Pour les centaines de milliers de futurs candidats à une formation dans l’enseignement supérieur, c’est un changement fondamental par rapport à leurs prédécesseurs de 2017 : ils n’auront pas à classer leurs vœux d’orientation dans la future plate-forme d’Admission post-bac (APB). Mais pour plusieurs observateurs avisés de l’enseignement supérieur et des processus d’affectation, la nouveauté pourrait bien créer une usine à gaz, et une future session d’APB aussi tendue que la précédente.

Des représentants étudiants, spécialistes de l’orientation et surtout chercheurs en économie, l’ont expliqué, jeudi 16 novembre, à l’Assemblée nationale, devant l’Office parlementaire d’évaluation des choix scientifiques et technologiques (OPECST) avant que le projet de loi qui réforme l’accès à l’université, mettant fin au tirage au sort, ne soit présenté en conseil des ministres, mercredi 22 novembre (voir la vidéo de l’audition).

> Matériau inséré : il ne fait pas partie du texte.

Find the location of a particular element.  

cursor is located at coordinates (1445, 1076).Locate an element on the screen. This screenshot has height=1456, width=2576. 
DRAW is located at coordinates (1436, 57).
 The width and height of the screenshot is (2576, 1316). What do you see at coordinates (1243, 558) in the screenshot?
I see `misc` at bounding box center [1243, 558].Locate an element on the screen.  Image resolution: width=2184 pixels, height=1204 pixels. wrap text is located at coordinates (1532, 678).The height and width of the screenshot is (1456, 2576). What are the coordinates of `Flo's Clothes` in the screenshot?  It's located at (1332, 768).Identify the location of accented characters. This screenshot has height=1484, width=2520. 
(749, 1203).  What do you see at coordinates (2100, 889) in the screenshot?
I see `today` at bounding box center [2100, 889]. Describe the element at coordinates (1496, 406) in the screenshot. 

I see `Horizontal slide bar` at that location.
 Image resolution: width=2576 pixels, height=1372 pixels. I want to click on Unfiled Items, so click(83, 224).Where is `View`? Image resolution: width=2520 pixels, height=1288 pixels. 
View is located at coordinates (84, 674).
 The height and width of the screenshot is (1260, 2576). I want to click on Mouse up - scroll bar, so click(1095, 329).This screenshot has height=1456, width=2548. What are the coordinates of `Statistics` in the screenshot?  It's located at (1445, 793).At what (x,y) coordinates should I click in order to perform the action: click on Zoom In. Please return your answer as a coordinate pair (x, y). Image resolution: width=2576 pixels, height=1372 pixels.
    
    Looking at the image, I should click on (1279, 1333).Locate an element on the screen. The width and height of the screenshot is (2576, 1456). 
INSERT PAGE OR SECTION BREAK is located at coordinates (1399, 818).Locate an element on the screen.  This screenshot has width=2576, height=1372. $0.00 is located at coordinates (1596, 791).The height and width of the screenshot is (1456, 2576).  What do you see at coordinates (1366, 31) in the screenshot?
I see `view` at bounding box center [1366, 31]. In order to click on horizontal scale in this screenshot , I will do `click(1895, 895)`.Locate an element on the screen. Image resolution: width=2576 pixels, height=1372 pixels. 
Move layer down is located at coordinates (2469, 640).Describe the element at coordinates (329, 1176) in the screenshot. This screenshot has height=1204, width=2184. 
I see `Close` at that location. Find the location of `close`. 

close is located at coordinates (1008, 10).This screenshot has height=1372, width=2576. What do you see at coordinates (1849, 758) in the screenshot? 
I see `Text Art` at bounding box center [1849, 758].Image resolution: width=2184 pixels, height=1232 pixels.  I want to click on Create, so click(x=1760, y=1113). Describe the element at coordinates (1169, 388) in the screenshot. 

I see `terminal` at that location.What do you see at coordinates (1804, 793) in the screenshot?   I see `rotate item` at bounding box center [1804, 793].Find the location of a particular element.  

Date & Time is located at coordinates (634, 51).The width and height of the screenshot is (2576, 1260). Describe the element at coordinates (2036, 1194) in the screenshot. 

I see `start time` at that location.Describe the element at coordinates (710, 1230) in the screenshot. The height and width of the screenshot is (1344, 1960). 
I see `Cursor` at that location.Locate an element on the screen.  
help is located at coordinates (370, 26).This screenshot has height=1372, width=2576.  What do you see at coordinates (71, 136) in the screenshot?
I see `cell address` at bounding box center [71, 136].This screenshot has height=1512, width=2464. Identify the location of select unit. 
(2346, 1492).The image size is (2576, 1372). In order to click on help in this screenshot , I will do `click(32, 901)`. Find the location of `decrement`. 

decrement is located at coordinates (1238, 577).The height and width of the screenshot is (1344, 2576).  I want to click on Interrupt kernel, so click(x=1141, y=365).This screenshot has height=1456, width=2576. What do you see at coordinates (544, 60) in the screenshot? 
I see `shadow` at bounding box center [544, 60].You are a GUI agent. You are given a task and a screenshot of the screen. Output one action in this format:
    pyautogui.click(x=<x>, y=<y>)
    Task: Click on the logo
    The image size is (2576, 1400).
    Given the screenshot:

Jusqu’à cette année, les candidats à l’enseignement supérieur devaient hiérarchiser leurs vœux (24 maximum) par ordre de préférence, et recevaient à chacune des trois étapes de la procédure une seule réponse, la mieux classée possible, leurs vœux inférieurs étant automatiquement remis au pot commun pour libérer des places. Dorénavant, a annoncé le ministère de l’enseignement supérieur, fin octobre, les candidats ne classeront plus leurs vœux et recevront des réponses progressivement, dès le mois de mai.

Inquiétudes

Or, les universitaires qui travaillent sur les questions d’affectation scolaires « sont inquiets », a expliqué à Cédric Villani, député La République en marche (LREM) et vice-président de l’OPECST, le professeur d’économie Vincent Iehlé. Selon lui, « s’il n’y a pas de vœux ordonnés, il n’y a pas d’algorithme d’affectation », à la différence de la version actuelle d’APB. La procédure reposera sur des vagues de propositions faites aux candidats, que ces derniers pourront accepter ou refuser, « les désistements servant à proposer des places à d’autres candidats, qui pourront les accepter ou les refuser, etc. »

Combien de temps ces vagues de désistements peuvent-elles durer ? C’est ce qui inquiète les chercheurs : une poignée d’entre eux a d’ailleurs tiré la sonnette d’alarme le 7 novembre dans une note d’analyse adressée, entre autres, à des responsables du ministère. « Cette procédure revient à répliquer ce que faisait l’algorithme, sauf qu’elle va le faire partiellement et bien plus lentement », explicite l’économiste. Avec un risque majeur : celui de voir « les listes d’attente s’allonger » ; les bons élèves, mieux « classés » par les formations, pourraient monopoliser chacun jusqu’à dix places, là où auparavant l’algorithme leur proposait uniquement un choix.

Manque de consultation

De quoi créer « beaucoup d’anxiété » chez les personnes en attente, selon Vincent Iehlé, et risquer qu’ils soient encore plus nombreux que l’an passé à ne pas avoir de réponse « en fin de procédure ». Sans parler des incertitudes majeures pour les filières, qui ne sauront que tardivement le nombre et l’identité des étudiants sur lesquels elles peuvent compter à la rentrée. Une représentante du ministère a indiqué que les candidats ayant reçu deux réponses positives devront se désister de l’une d’elles dans un délai de sept jours, sans que cela rassure les présents.

Le constat et la crainte sont partagés par Julien Grenet, chargé de recherche au CNRS et professeur associé à l’Ecole d’économie de Paris. Il a regretté, auprès des parlementaires, que les chercheurs en économie qui travaillent sur les algorithmes d’affectation scolaire et ont développé une expertise sur le sujet n’aient, jusqu’à aujourd’hui, « pas été consultés par le gouvernement » sur un sujet aussi important.

Même chose pour le professeur émérite et concepteur du portail Admission post-bac, Bernard Koehret : après avoir rappelé l’histoire de la plate-forme APB, celui-ci a estimé « ne pas pouvoir plus commenter les évolutions en cours », faute d’avoir été consulté par le ministère « sur ce qu’il en sera », malgré son expertise.

Lire l’entretien avec Julien Grenet  : Pourquoi l’algorithme APB mérite d’être sauvé

Auprès des parlementaires, Anthony Mascle, vice-président du syndicat étudiant FAGE s’est aussi inquiété des risques de « surbooking et d’allongement des listes d’attente » créés par la fin de la hiérarchisation des vœux. De même que Carole Vouille, la vice-présidente de la Conférence nationale universitaire en réseaux des responsables d’orientation et d’orientation (Courroie) qui a aussi rappelé que la « hiérarchisation des vœux permettait aussi aux lycéens de réfléchir plus précisément à leur orientation plusieurs mois en avance ».